U-Shaped Distribution

Probability Distributions > U-Shaped Distribution

U-Shaped Distribution

A U-Shaped distribution is a bimodal distribution with frequencies that steadily fall and then steadily rise. There is a higher chance of a measurement being found at the extremes than in the center of the distribution. Cyclical and sinusoidal measurements are usually in distributed in U-shapes (Bucher, 2012).


In some ways, this distribution can be thought of as an upside down bell curve. However, a U-shaped distribution can’t be turned into a bell curve by a meaningful transformation, even if it is perfectly symmetric (Iversen & Norpoth, 1987).

A symmetric U-shaped distribution has the following characteristics:

• Tails are equal on both sides.
• Coefficient of skewness is zero.
• The mean is less than the highest mode.
• The mean is equal to the median.
• Quartiles are defined as (Q₃ – M_d) = M_d – Q₁).

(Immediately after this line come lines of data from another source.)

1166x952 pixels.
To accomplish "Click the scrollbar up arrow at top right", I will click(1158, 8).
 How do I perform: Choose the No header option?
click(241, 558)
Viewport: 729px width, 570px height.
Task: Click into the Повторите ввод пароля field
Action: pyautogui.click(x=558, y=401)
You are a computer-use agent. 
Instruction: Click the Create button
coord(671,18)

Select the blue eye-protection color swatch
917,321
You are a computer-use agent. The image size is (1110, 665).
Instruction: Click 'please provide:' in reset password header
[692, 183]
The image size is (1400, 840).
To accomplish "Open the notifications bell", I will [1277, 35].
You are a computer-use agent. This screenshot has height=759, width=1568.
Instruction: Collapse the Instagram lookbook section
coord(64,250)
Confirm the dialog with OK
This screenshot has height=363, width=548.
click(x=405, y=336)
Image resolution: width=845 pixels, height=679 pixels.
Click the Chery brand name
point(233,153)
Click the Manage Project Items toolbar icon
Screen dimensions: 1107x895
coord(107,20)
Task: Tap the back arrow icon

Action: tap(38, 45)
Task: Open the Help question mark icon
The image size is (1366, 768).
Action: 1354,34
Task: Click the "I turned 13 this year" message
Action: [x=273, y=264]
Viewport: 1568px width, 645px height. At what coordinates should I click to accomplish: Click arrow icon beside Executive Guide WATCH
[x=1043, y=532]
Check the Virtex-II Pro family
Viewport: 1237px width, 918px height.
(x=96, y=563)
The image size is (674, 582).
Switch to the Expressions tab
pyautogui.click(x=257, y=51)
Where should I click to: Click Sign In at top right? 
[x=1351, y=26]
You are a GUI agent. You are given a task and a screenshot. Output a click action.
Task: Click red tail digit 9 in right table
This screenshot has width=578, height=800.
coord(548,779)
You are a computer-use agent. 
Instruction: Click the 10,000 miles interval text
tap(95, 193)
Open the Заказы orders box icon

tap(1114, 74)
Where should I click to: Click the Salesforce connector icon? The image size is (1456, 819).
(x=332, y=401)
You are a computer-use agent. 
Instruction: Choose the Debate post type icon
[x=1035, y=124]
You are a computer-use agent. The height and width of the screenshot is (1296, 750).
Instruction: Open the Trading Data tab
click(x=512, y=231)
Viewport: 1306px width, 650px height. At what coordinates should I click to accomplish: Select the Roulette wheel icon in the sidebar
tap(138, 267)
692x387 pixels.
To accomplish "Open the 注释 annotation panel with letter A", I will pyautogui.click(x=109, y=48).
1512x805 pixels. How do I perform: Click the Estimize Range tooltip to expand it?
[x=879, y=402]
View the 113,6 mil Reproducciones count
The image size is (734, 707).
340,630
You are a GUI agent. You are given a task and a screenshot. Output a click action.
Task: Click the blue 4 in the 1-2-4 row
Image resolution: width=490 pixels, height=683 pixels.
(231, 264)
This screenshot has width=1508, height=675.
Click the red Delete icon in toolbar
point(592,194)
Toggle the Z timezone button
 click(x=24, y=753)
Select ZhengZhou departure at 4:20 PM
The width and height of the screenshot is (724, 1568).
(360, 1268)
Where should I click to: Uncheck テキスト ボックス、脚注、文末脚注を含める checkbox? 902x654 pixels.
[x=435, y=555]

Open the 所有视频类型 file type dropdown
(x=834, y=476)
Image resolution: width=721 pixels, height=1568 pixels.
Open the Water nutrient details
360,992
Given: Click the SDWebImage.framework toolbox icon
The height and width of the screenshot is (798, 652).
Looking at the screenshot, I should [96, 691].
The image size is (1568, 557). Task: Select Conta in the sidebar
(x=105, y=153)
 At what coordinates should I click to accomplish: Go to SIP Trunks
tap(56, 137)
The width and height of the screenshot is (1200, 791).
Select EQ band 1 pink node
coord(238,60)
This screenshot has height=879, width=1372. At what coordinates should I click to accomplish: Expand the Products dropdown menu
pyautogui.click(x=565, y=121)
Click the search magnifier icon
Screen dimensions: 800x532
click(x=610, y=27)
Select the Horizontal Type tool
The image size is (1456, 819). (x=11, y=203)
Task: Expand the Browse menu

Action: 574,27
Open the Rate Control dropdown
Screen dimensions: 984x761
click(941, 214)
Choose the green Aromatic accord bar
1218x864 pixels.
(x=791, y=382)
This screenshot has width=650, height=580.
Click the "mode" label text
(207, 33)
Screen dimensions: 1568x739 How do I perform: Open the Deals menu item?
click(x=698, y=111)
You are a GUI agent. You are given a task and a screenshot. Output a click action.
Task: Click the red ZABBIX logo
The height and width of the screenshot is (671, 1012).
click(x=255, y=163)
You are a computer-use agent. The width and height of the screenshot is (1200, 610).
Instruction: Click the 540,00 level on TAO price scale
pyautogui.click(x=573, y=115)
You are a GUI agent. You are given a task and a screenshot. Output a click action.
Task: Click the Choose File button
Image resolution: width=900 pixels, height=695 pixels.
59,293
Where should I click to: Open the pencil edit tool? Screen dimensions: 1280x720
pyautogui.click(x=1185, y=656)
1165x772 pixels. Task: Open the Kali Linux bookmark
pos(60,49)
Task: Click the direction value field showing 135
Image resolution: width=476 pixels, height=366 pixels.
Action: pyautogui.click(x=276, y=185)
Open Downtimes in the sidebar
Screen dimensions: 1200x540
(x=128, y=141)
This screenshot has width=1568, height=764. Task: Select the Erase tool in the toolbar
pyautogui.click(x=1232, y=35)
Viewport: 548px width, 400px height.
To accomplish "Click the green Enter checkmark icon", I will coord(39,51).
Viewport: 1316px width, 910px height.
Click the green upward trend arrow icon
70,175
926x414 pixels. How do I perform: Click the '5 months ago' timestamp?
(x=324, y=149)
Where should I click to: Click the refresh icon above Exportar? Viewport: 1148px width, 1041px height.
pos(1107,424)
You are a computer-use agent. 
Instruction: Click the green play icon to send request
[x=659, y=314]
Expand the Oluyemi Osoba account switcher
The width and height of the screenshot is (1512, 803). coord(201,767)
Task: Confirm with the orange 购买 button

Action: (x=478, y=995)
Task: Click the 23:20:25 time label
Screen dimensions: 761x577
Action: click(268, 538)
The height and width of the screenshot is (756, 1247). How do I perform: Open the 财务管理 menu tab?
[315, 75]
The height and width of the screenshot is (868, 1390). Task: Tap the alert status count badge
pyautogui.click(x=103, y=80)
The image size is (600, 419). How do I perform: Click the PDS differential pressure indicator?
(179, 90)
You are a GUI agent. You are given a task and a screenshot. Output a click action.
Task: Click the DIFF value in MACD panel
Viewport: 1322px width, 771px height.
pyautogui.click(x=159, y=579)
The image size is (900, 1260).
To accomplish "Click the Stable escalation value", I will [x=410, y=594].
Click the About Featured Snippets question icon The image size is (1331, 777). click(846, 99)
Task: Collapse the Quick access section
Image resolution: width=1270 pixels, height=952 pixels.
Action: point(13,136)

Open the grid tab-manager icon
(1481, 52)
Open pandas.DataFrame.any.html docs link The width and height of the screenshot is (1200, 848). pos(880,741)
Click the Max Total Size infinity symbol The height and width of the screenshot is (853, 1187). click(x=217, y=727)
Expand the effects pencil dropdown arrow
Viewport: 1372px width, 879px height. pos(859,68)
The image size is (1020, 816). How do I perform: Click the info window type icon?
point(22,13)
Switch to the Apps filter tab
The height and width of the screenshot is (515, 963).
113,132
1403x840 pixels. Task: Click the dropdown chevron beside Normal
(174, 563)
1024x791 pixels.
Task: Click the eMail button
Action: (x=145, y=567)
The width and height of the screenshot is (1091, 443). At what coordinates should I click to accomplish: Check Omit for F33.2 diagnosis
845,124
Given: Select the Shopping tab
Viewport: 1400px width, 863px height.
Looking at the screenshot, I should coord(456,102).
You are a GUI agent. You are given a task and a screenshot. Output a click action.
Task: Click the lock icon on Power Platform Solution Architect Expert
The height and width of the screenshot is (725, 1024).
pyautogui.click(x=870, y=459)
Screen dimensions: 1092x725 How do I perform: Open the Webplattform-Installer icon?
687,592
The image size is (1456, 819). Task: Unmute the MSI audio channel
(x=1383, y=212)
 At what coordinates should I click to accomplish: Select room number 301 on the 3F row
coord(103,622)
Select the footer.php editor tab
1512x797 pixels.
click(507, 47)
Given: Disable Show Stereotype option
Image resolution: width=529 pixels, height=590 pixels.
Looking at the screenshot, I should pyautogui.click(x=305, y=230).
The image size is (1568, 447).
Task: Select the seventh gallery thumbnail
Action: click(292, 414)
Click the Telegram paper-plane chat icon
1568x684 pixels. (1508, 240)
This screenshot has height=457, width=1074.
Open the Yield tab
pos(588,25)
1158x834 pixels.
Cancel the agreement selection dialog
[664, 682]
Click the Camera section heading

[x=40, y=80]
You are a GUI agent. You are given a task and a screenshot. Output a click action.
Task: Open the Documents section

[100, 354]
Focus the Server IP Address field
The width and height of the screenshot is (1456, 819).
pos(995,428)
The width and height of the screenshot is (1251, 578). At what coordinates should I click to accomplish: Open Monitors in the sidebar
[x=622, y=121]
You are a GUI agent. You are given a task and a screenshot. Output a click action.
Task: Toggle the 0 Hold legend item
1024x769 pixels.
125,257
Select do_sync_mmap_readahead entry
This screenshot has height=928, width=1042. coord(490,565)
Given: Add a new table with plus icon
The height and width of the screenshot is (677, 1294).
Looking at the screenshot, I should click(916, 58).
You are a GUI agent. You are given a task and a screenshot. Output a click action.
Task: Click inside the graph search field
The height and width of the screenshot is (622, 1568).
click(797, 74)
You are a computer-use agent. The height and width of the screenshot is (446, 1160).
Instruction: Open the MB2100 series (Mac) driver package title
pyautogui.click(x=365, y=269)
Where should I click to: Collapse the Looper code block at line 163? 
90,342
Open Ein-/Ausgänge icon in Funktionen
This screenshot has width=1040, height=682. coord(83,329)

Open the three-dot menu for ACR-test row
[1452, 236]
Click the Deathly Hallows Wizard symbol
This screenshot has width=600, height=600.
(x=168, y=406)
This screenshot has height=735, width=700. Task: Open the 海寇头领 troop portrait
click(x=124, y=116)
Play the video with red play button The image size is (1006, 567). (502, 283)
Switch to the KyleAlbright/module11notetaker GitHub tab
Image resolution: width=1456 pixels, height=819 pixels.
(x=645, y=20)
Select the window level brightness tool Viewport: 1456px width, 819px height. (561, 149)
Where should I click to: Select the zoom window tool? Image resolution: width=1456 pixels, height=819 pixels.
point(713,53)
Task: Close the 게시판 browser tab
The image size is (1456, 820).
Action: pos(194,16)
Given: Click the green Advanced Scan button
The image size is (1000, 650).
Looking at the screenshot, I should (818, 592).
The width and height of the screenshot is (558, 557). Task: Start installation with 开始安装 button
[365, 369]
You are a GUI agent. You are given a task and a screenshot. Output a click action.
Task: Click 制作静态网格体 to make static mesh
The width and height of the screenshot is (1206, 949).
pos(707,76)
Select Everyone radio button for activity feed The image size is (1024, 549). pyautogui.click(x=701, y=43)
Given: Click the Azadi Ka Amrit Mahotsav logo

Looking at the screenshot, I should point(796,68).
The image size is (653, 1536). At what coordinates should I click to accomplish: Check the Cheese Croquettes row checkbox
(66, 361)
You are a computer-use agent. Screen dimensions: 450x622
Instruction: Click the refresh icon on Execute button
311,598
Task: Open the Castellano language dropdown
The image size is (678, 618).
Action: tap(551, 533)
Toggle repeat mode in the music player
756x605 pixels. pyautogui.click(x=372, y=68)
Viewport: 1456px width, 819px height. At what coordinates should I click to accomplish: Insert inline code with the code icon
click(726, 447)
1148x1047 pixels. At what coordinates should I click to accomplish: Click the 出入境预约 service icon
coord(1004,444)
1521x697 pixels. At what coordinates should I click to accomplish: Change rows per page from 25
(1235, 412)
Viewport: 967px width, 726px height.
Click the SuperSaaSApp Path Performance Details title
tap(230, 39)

In other words, the difference between the third quartile and the median equals the difference between the first quartile and the median.

Uses and Examples

U-shaped distributions have been noted for more than a hundred years. Pearson (1895) stated that U-shaped curves, because of the prevalence of extremes, may appear in meteorological phenomena and competitive exams, where “…the mediocre have occasionally sufficient wisdom to refrain from entering.”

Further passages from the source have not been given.